Erdogan signals joint Turkish-Iranian action against Kurdish rebels in Iraq
Turkish Prime Minister says 'there will be a price' to Kurdish attacks from bases Northern Iraq; says U.S. likely to sell drones to Turkey.
Turkey's prime minister on Sunday signaled a joint military offensive with Iran against their common enemy: Kurdish rebels based in northern Iraq. Turkey and Iran were working together and "determined," Recep Tayyip Erdogan said.
"There is no question of any postponement," Erdogan said in a clear reference to a possible joint military operation against the main Kurdish rebel base on Qandil Mountain which sits on the Iraqi-Iranian border deep inside northern Iraq.
"I regret to say this but there will be a price for it," Erdogan said,
apparently referring to possible military losses in a cross-border offensive against the Kurdistan Workers' Party, or PKK, which has been waging a war for autonomy in Turkey's southeast.
It was not immediately clear if the two countries are planning a highly risky and difficult ground offensive at Qandil, which has reportedly been turned into a mine field by the rebels to protect themselves.
The Party of Free Life of Kurdistan, or PEJAK, which is closely affiliated with the PKK, is also fighting against Tehran from Qandil to end what it calls discrimination against Kurds, who make up 14 percent of Iran's population.
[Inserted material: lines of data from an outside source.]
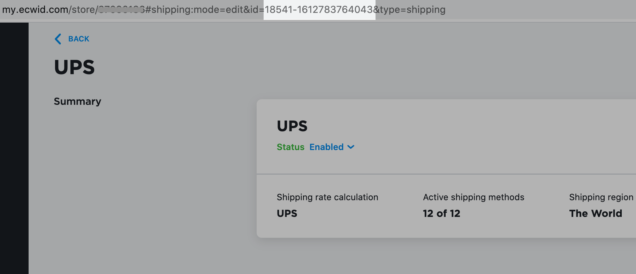The image size is (636, 274).
Task: Click the 12 of 12 methods value
Action: coord(441,213)
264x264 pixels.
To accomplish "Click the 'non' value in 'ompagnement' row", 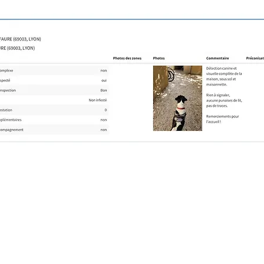I will point(104,130).
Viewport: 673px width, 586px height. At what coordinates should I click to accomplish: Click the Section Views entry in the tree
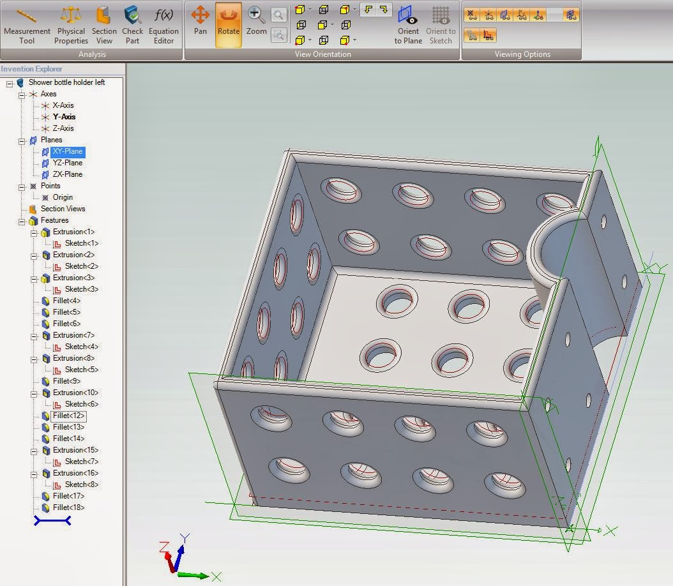[63, 209]
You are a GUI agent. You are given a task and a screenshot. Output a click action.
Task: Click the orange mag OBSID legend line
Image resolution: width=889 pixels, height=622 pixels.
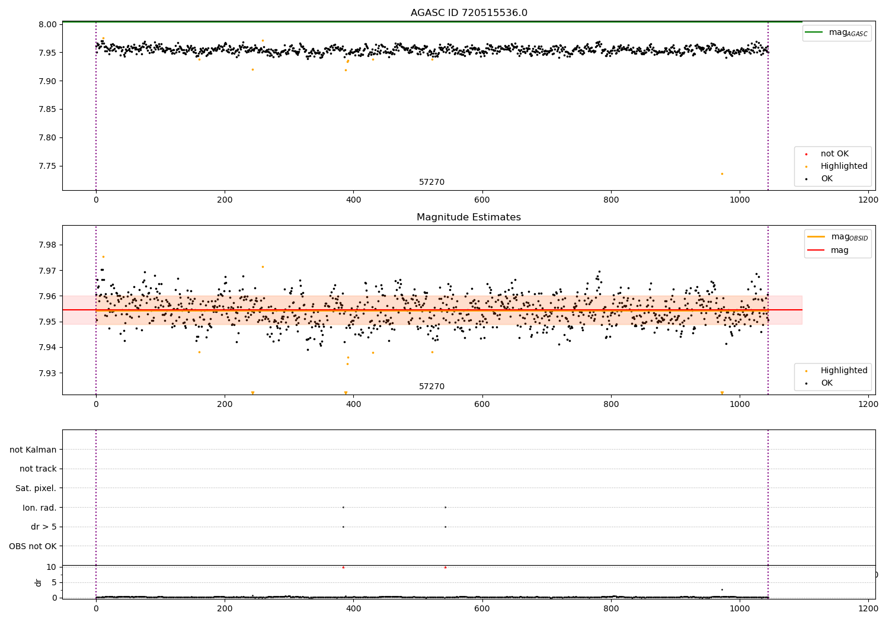coord(816,237)
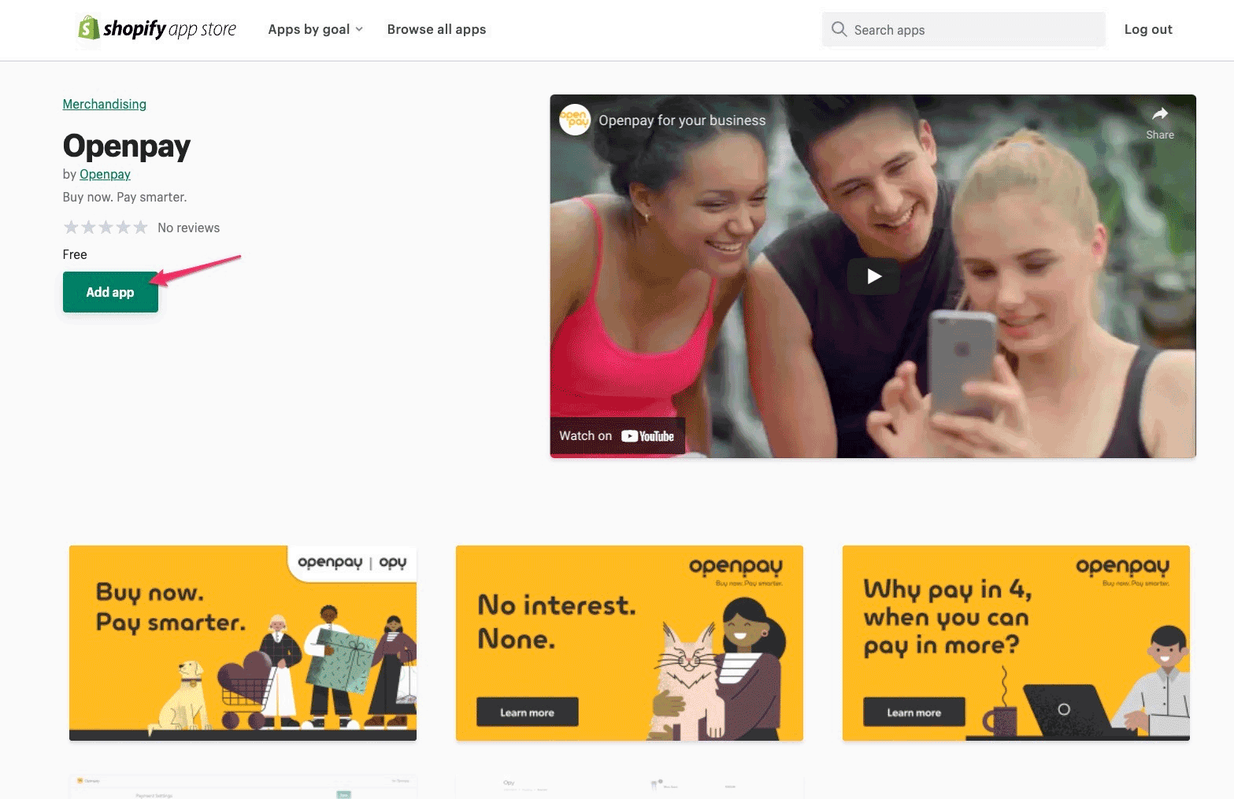
Task: Click the star rating icons
Action: click(106, 227)
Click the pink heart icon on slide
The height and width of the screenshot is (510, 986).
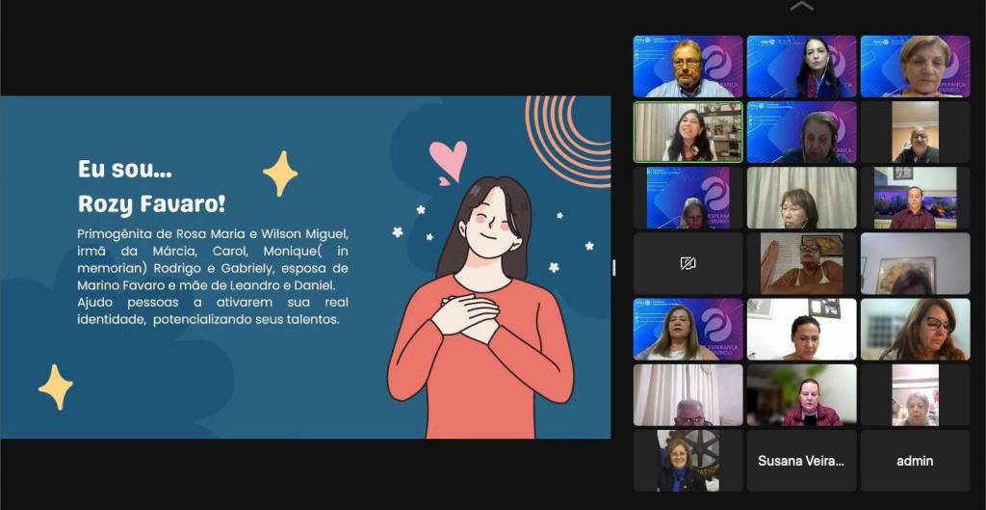pyautogui.click(x=448, y=160)
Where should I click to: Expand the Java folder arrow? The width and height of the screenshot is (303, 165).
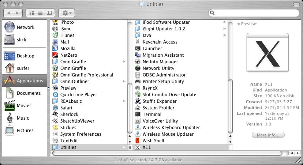click(x=225, y=35)
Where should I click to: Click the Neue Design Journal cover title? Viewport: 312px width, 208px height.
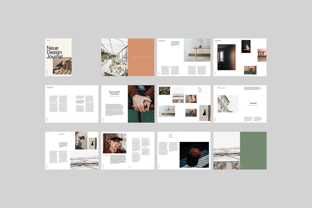pyautogui.click(x=54, y=52)
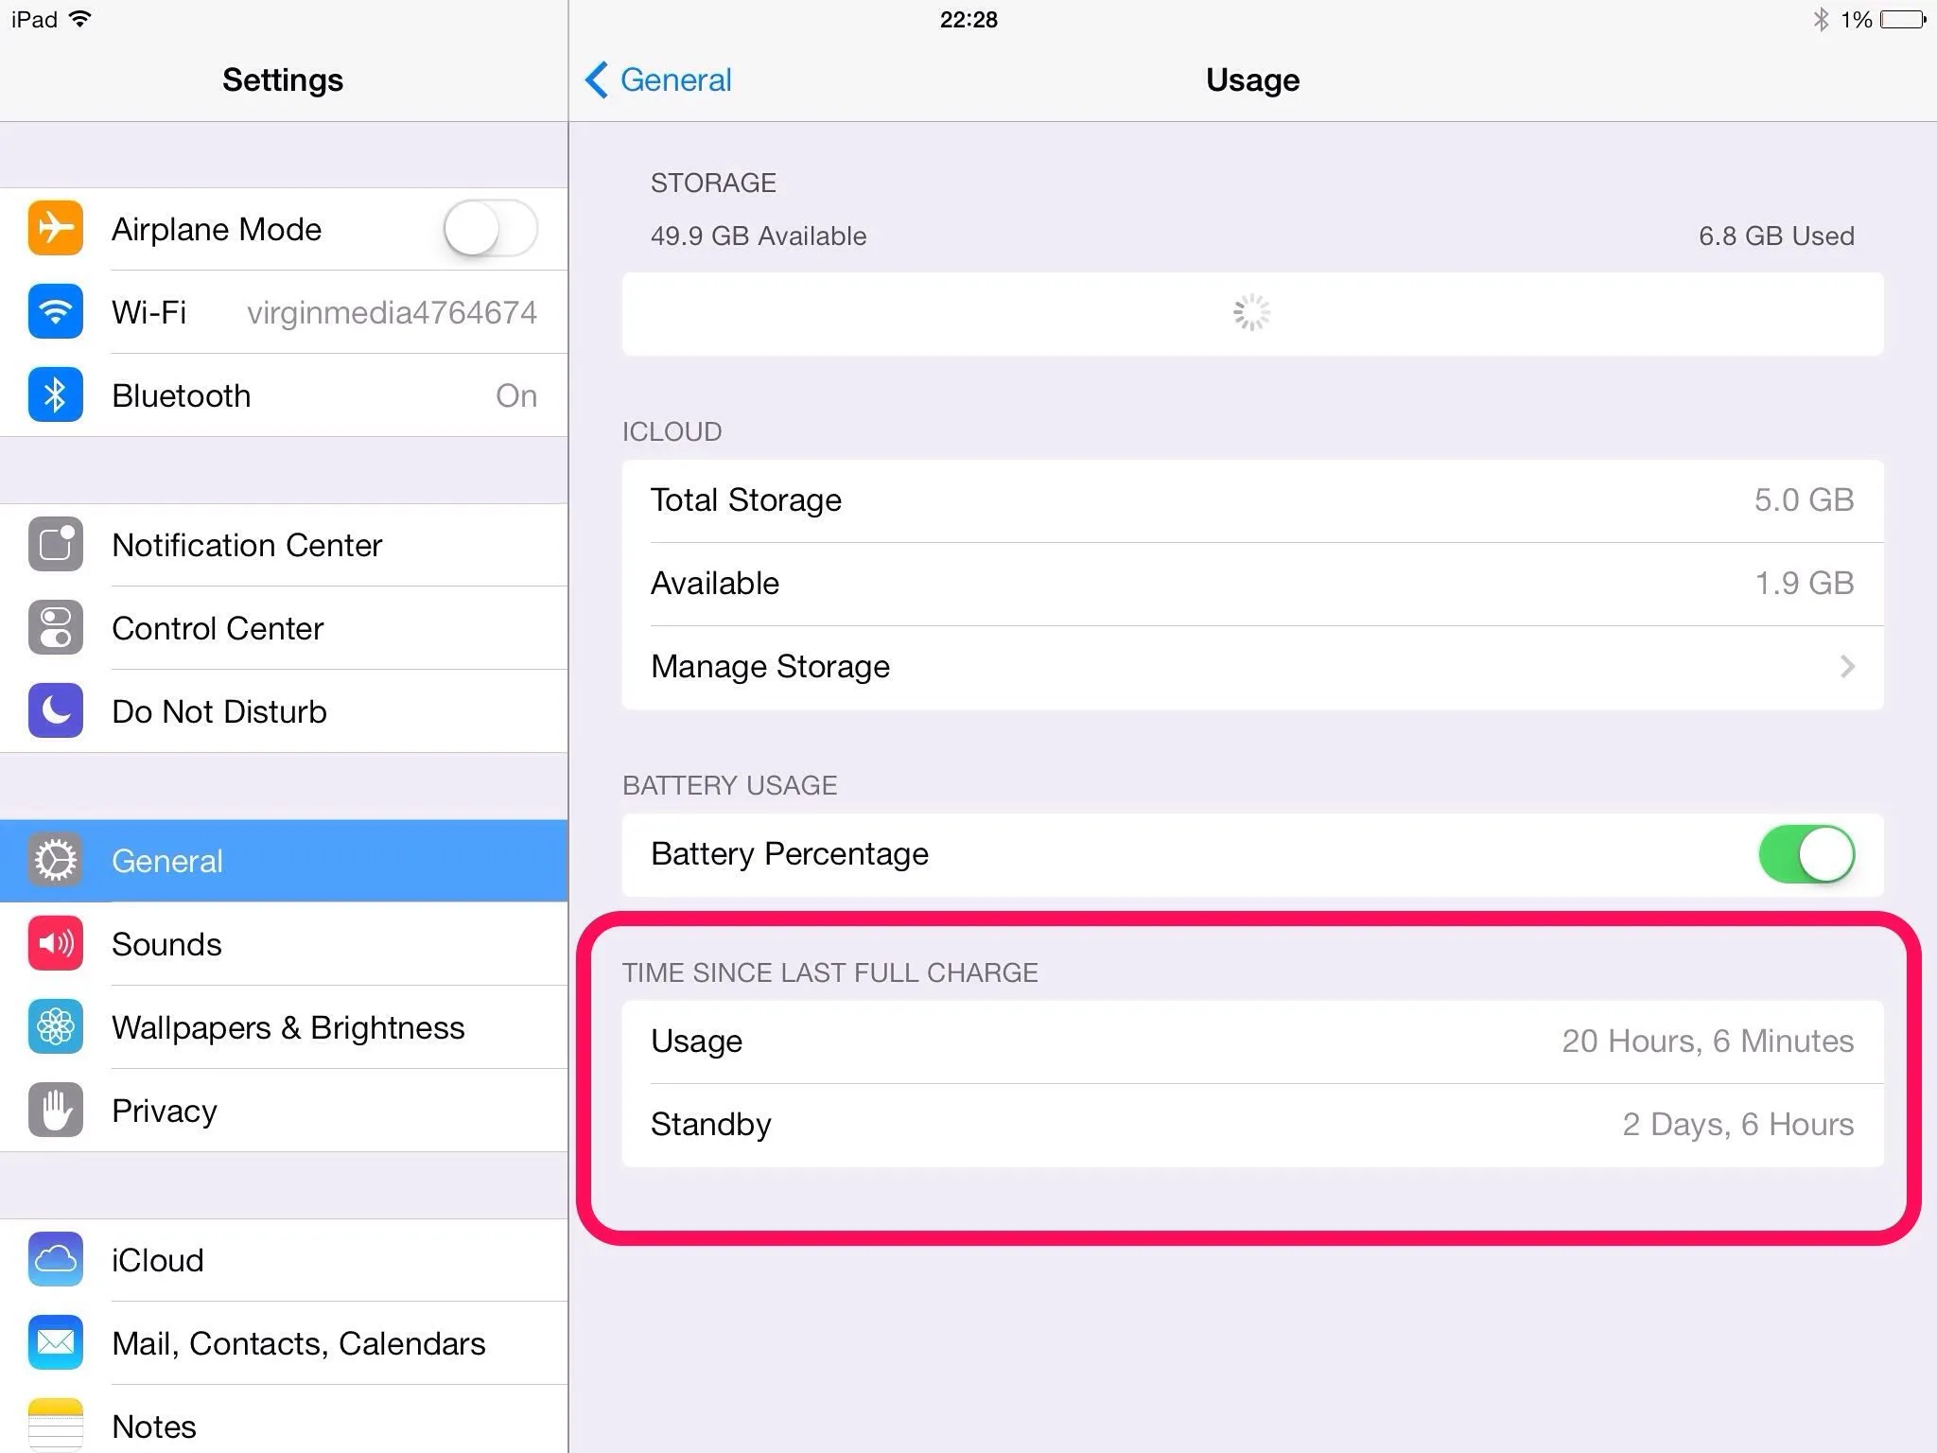Open Mail, Contacts, Calendars settings

point(298,1343)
The U.S.¬ has labeled both Kurdish groups terrorist organizations.
Iranian artillery units often fire salvos at Qandil, and Turkish warplanes stage bombing raids against suspected rebel bases there, but the rebels reportedly rush into deep caves when they hear the whistling shells or the roar of the jets.
The Kurdish provinces of northern Iraq are the country's most stable and prosperous area. But to neighboring Iran and Turkey, both with large Kurdish minorities, they are something else: an inspiration and a support base for the Kurdish rebels in their own countries.
Turkey has already been pressing the U.S.-backed Iraqi government to clamp down on Kurdish guerrillas who use Iraq as a base. The Iranians and Turks fear Kurdish success in creating an autonomous region in northern Iraq, and the prosperity of their enclave, encourages their own Kurdish minorities.
The U.S. ¬has been providing Turkey with intelligence from its Predator drones and now Erdogan says Washington is likely to agree to the deployment of Predators on Turkish soil once its troops leave Iraq at the end of this year.
Turkey already operates some Israeli-made Heron drones to stage pinpoint attacks against the rebels.
Kurdish rebels have dramatically escalated their attacks in Turkey since July, killing dozens of security personnel and at least 10 civilian, including three people in a car bombing in the Turkish capital last week.